Relying on his slider, which was all the more difficult to pick up in the afternoon shadows, Wagner struck out Shane Victorino, Brian Schneider and Greg Dobbs — each on called third strikes.
"What he did in the ninth was amazing," Braves catcher Brian McCann said. "That's why he's had so many saves and he's one of the best closers of all time."
Cox said Wagner "has been on me all year" to come in a game in the eighth.
After the eighth-inning struggle, Cox said he never wavered in also giving his closer the ball in the ninth.
Cox joked that if he'd turned to another reliever, "you'd have been given a new manager. I'd be dead."
This is Wagner's eight postseason. Wagner and the Houston Astros lost to the Braves in the division series in 1997, 1999 and 2001. Wagner and the New York Mets beat the Dodgers in the 2006 division series before losing to St. Louis in the National League Championship Series.
Wagner's 37 saves have come in 44 chances.
He begged Cox all season for a chance to pitch more than one inning and finally had his chance with the season on the line.
"I wish I had made it a little bit easier," he said. "They made me work my tail off. I was lucky to get through that eighth."
Wagner is 7-2 with a 1.43 ERA and a fastball that still reaches the upper 90s mph.
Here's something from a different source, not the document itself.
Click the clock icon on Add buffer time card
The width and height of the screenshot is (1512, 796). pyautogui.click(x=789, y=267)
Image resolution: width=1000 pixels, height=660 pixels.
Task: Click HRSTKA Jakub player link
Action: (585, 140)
He made his seventh All-Star team this season and has pitched so well he has been asked if he will really retire.
He continues to insist he is committed to spending more time with his family in Virginia and will stand by the retirement announcement he made early in the season.
He has a $6.5 million option to play in 2011.
"This is it for me," Wagner said Sunday. "I'm gone."
Wagner said having one more chance for his first World Series "makes it that much more special."